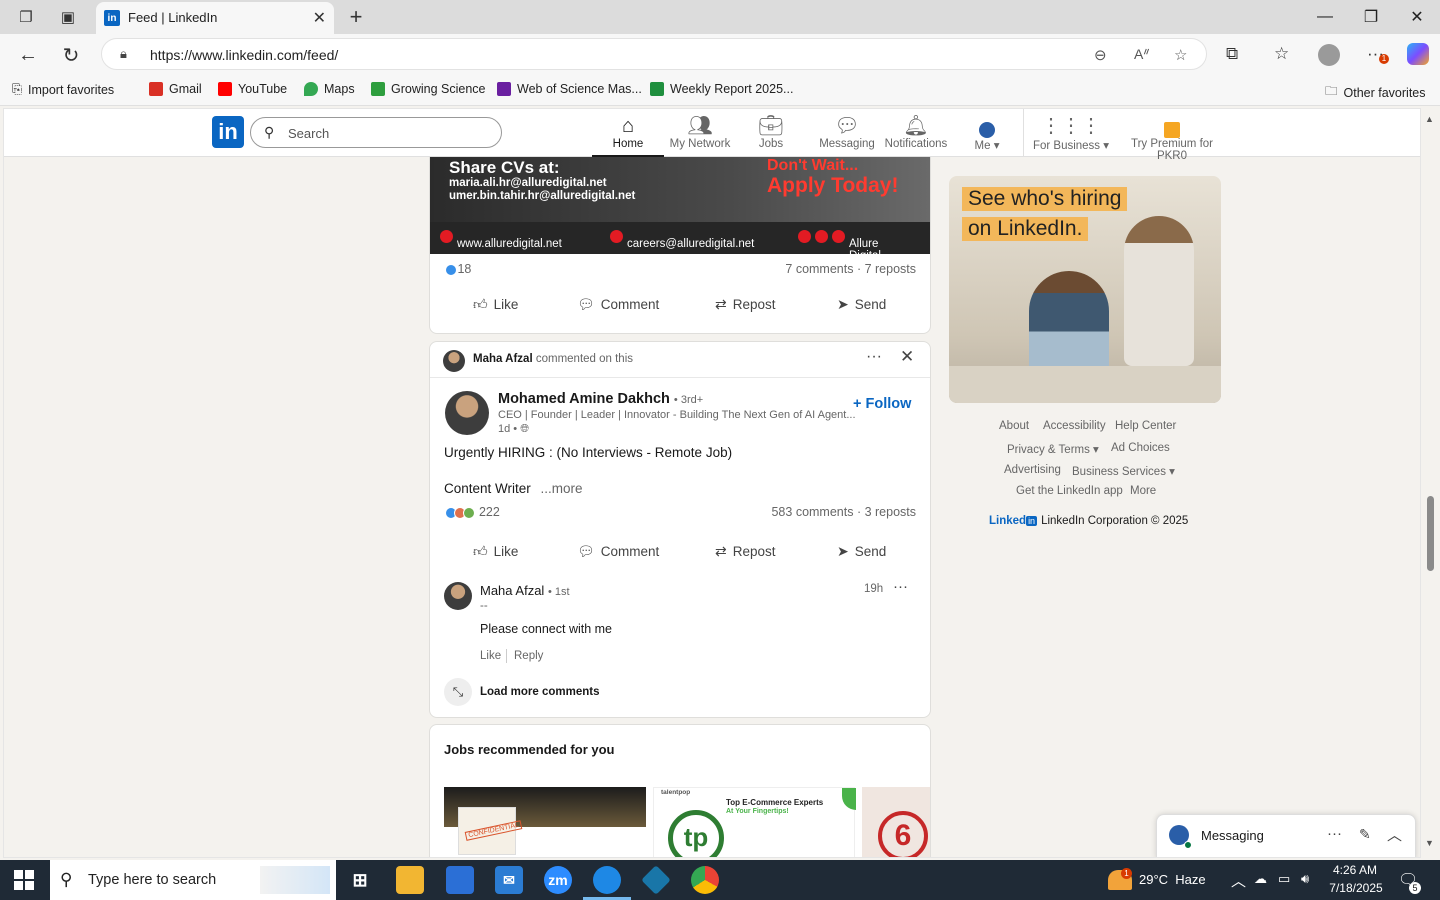 This screenshot has height=900, width=1440. Describe the element at coordinates (987, 134) in the screenshot. I see `nav-me: Me ▾` at that location.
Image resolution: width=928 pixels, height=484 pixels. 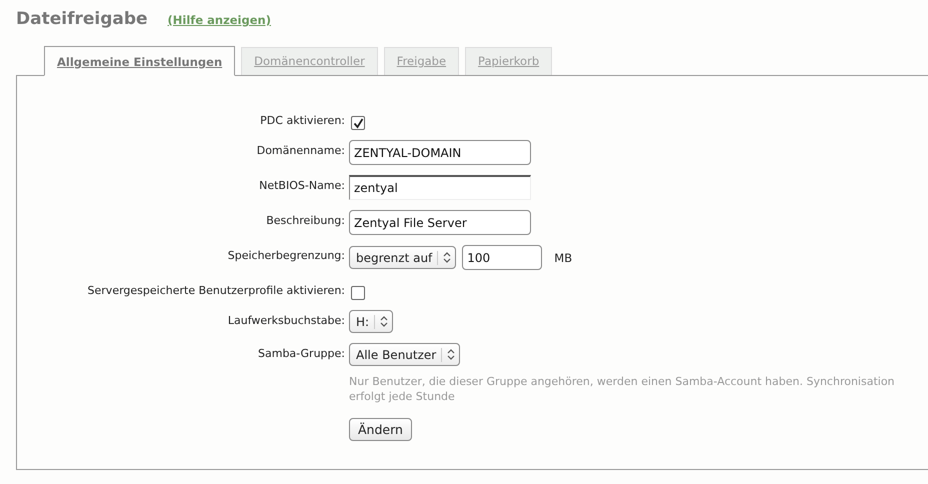 I want to click on field-label: Domänenname:, so click(x=300, y=150).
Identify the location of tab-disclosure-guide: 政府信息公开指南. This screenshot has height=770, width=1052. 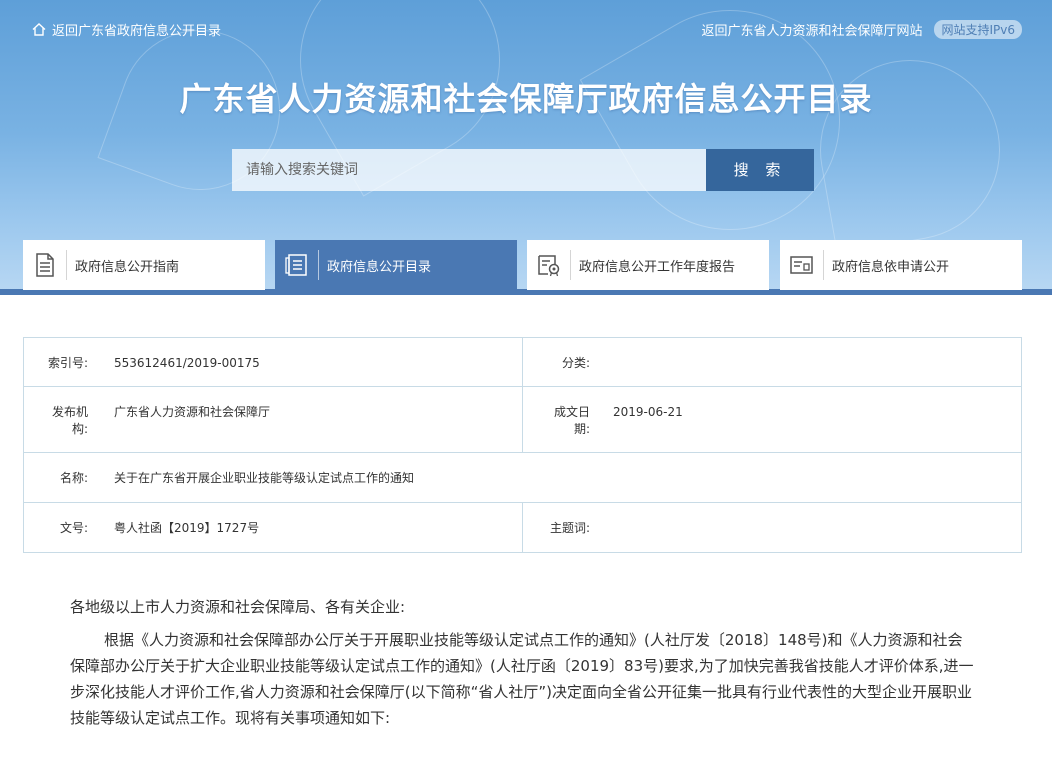
(144, 265).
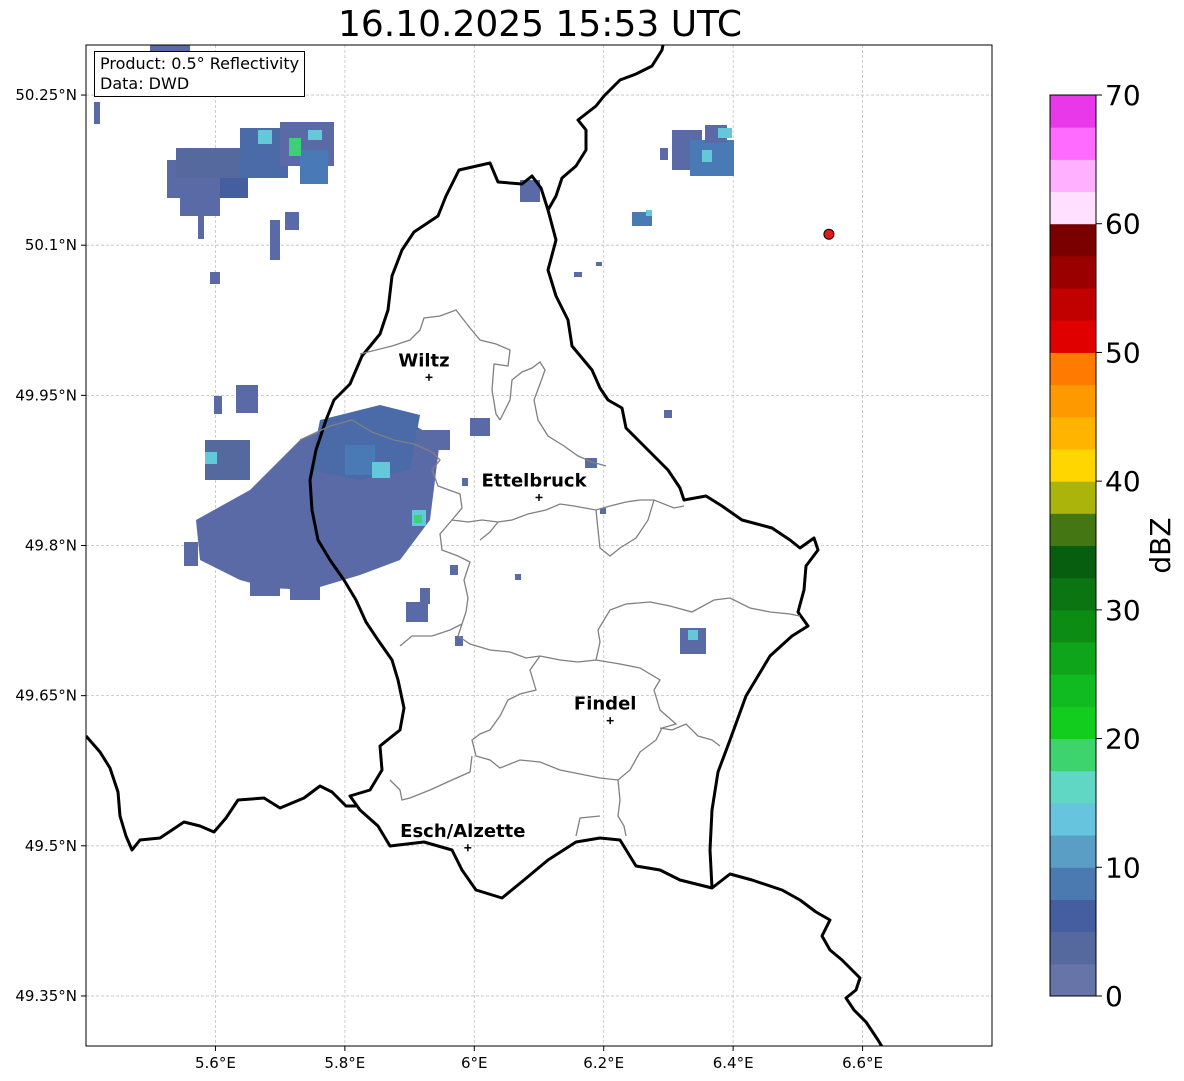 The width and height of the screenshot is (1184, 1081). What do you see at coordinates (51, 846) in the screenshot?
I see `tick-label-lat: 49.5°N` at bounding box center [51, 846].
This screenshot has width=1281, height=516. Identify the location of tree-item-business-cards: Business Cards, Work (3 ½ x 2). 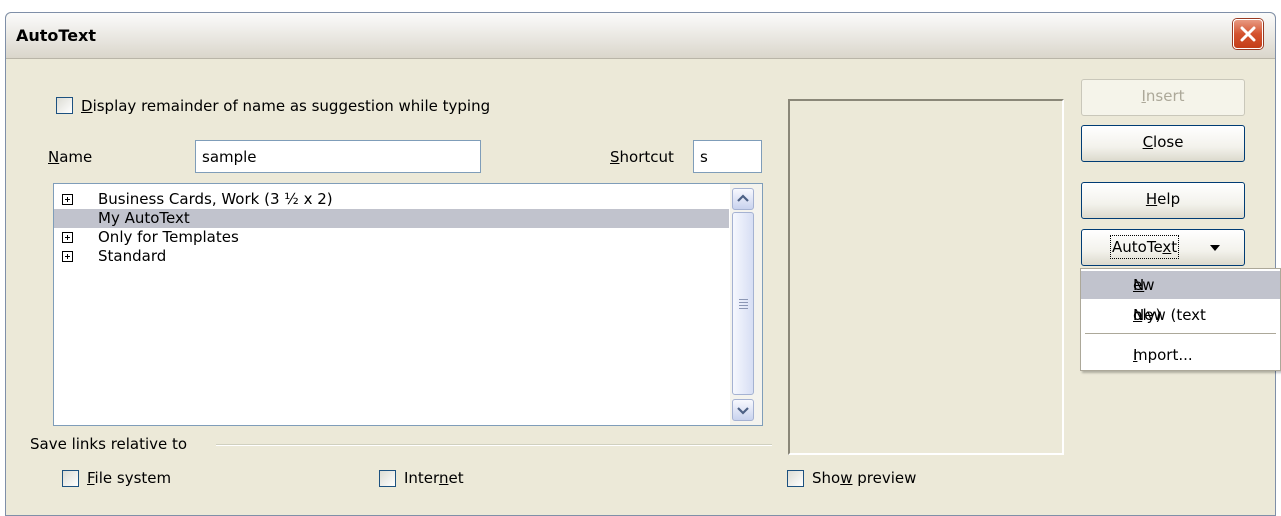
(392, 200).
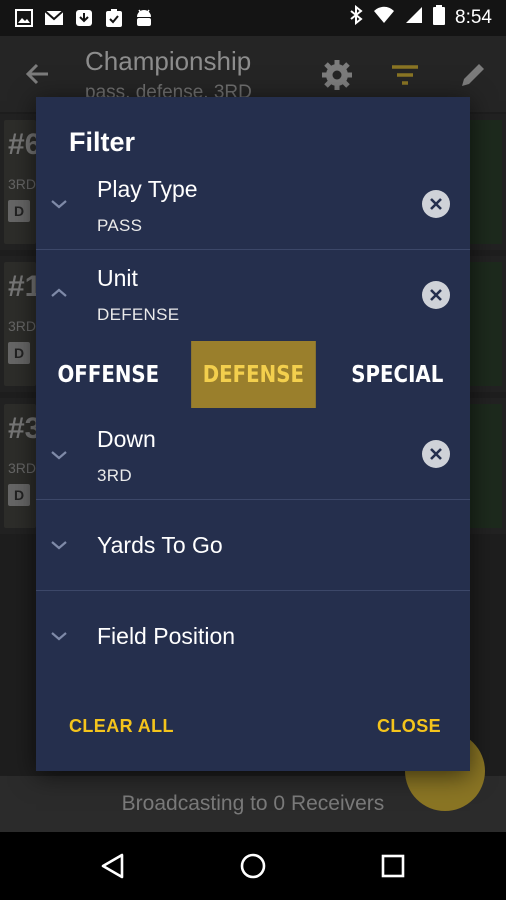 The image size is (506, 900). Describe the element at coordinates (440, 18) in the screenshot. I see `battery-icon` at that location.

########################################

== DIRECTIONS FOR THIS TASK ==
Transcribe the rows verbatim, from the line containing "This screenshot has width=1281, height=516." up to and including the last line of the rows. Omit the pictures from your output.

== WRITTEN RESPONSE ==
This screenshot has width=1281, height=516. Identify the location of tree-item-business-cards: Business Cards, Work (3 ½ x 2). 
(392, 200).
 The image size is (506, 900). Describe the element at coordinates (440, 18) in the screenshot. I see `battery-icon` at that location.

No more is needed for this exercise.